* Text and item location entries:
━━━━━━━━━━━━━━━━━━━━━━━━━━━━━━
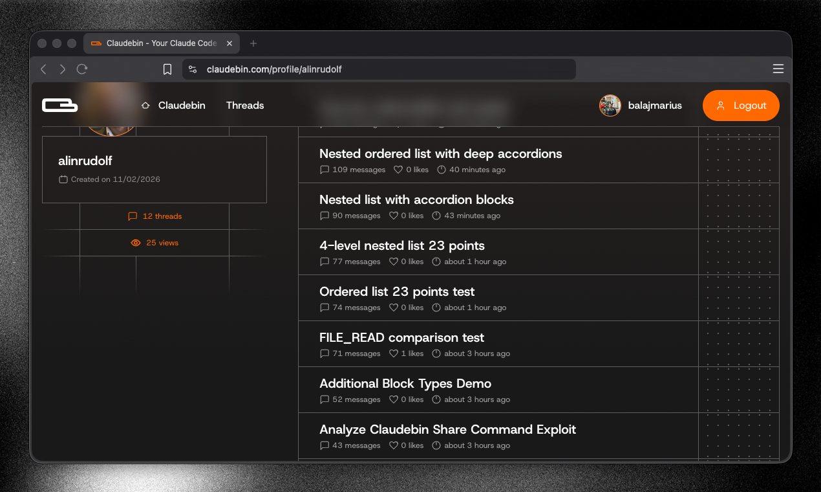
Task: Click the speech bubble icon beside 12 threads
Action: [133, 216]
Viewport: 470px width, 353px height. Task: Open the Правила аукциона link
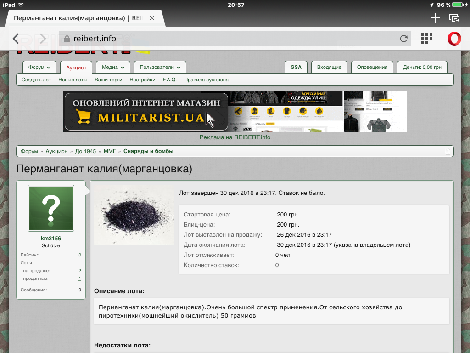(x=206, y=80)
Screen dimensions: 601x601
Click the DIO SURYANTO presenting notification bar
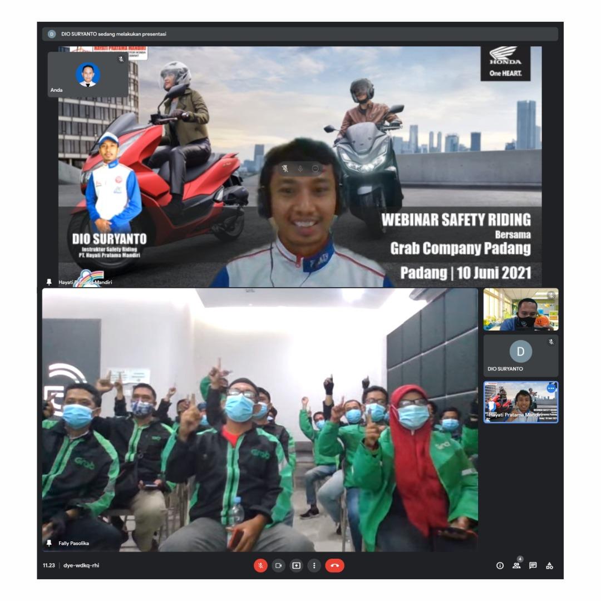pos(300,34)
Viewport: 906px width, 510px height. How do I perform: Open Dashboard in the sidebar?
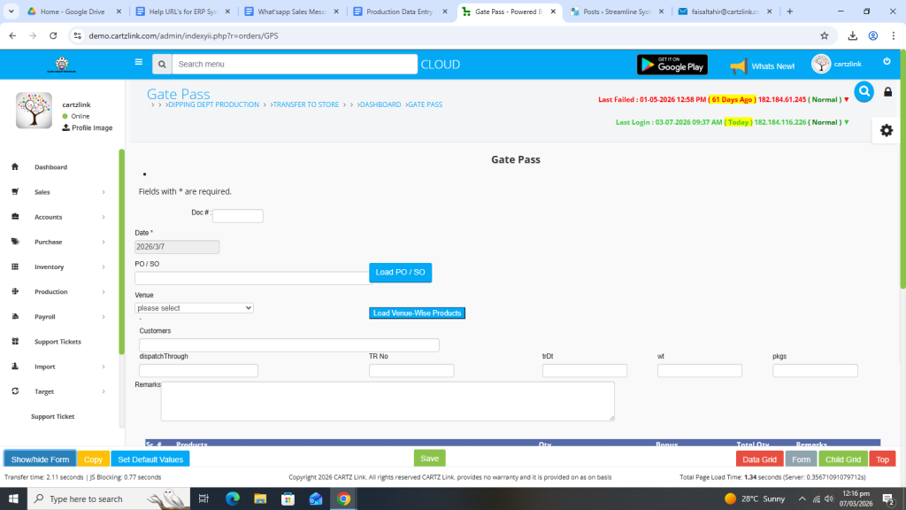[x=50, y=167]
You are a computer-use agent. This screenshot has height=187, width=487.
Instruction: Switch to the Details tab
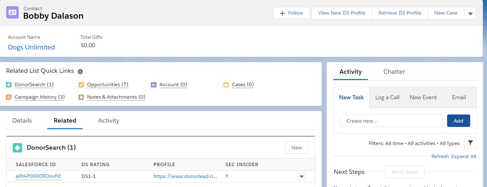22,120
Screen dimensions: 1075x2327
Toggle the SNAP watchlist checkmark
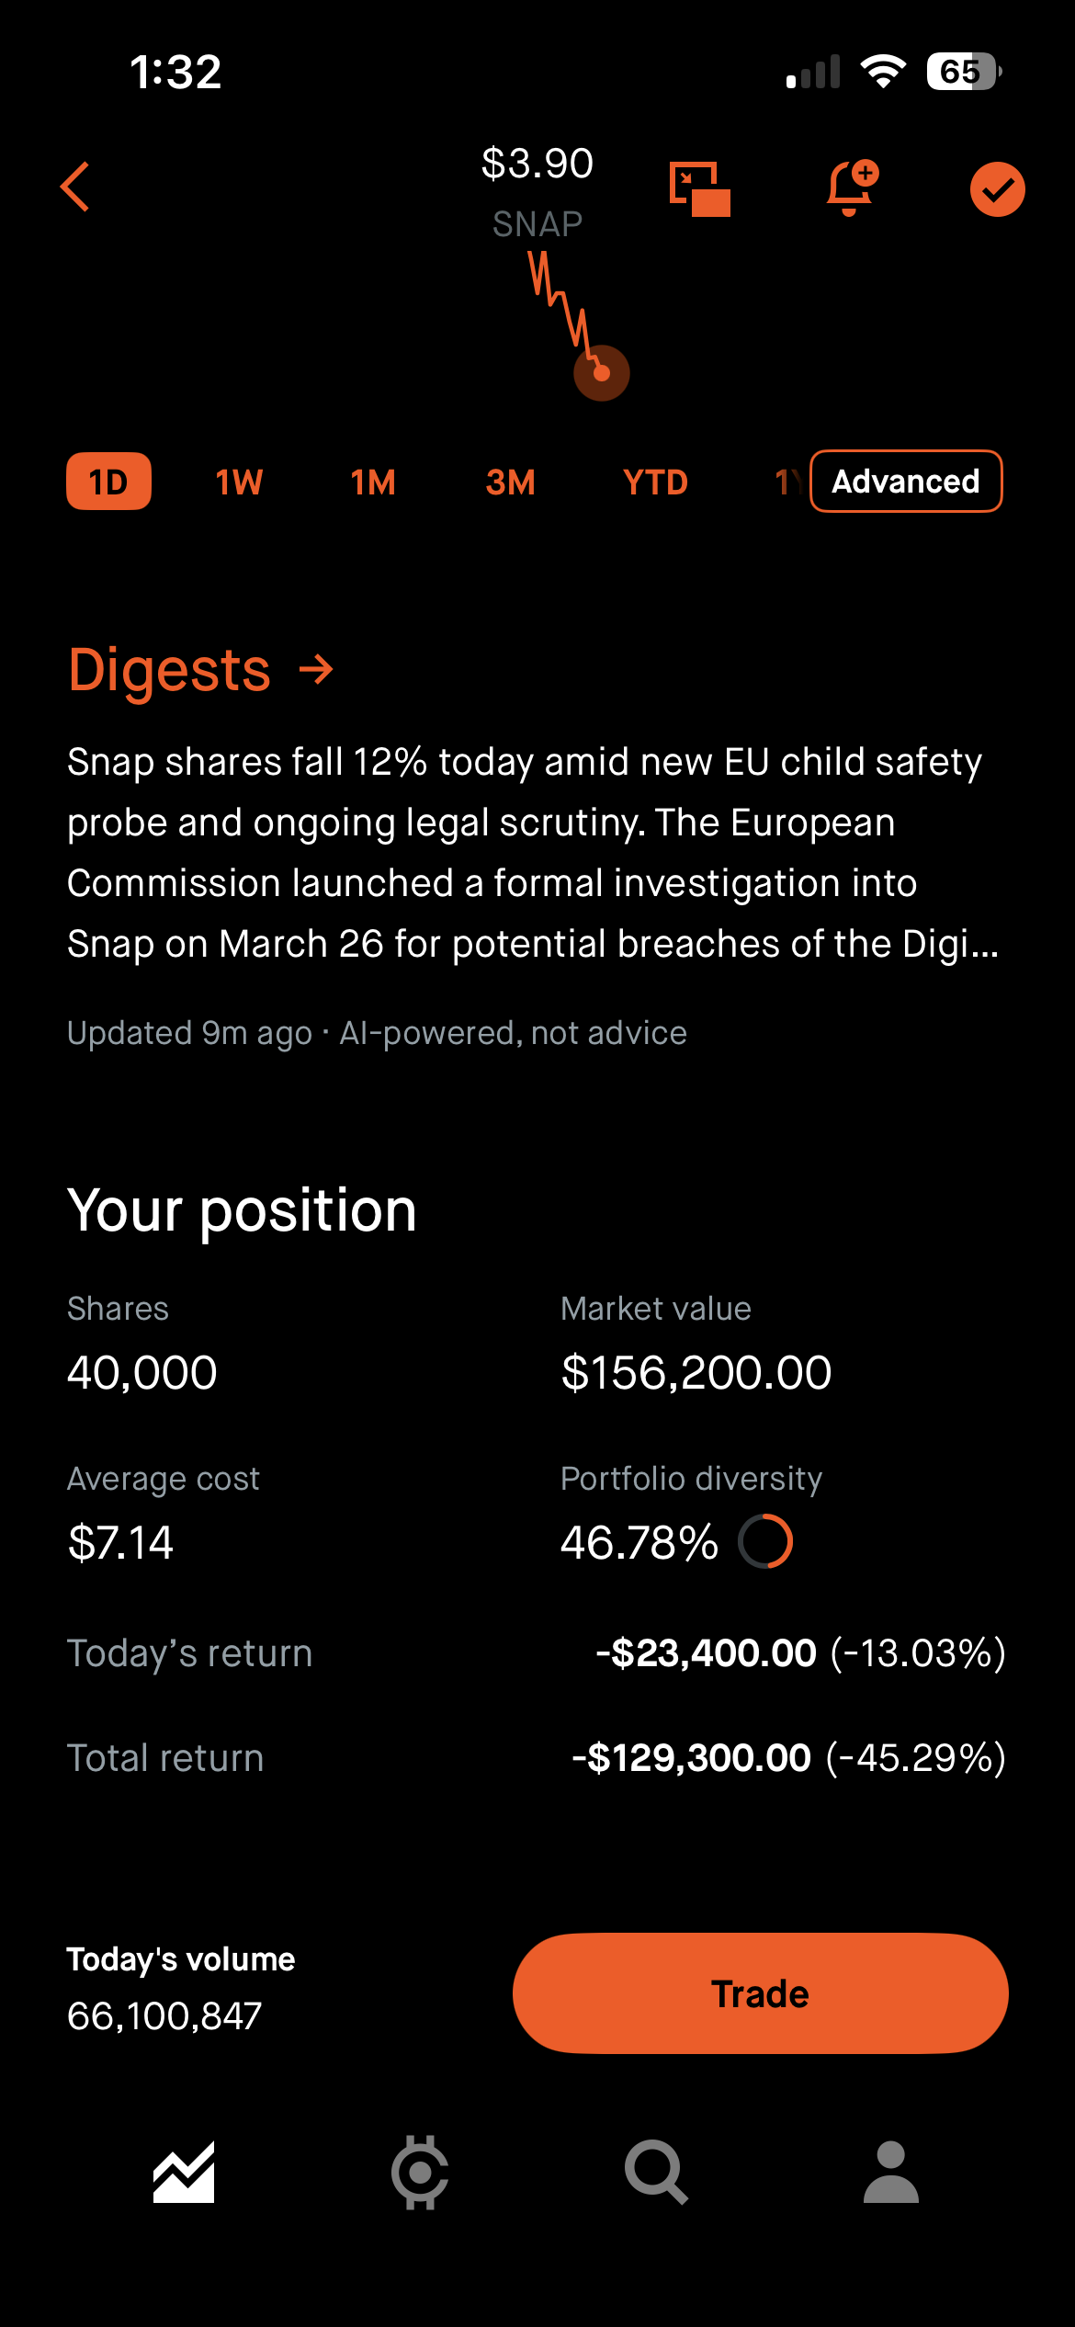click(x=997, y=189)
━━━━━━━━━━━━━━━━━━━━━━━━━━━━━━
Copy out all of the text and item location entries above exactly, omitting every picture.

Task: Click the speech bubble icon beside 12 threads
Action: [133, 216]
Viewport: 470px width, 353px height. Task: Open the Правила аукциона link
(x=206, y=80)
Screen dimensions: 601x601
Click the DIO SURYANTO presenting notification bar
pos(300,34)
Viewport: 906px width, 510px height. How do I perform: Open Dashboard in the sidebar?
[x=50, y=167]
You are a computer-use agent. This screenshot has height=187, width=487.
Instruction: Switch to the Details tab
22,120
Screen dimensions: 1075x2327
Toggle the SNAP watchlist checkmark
click(x=997, y=189)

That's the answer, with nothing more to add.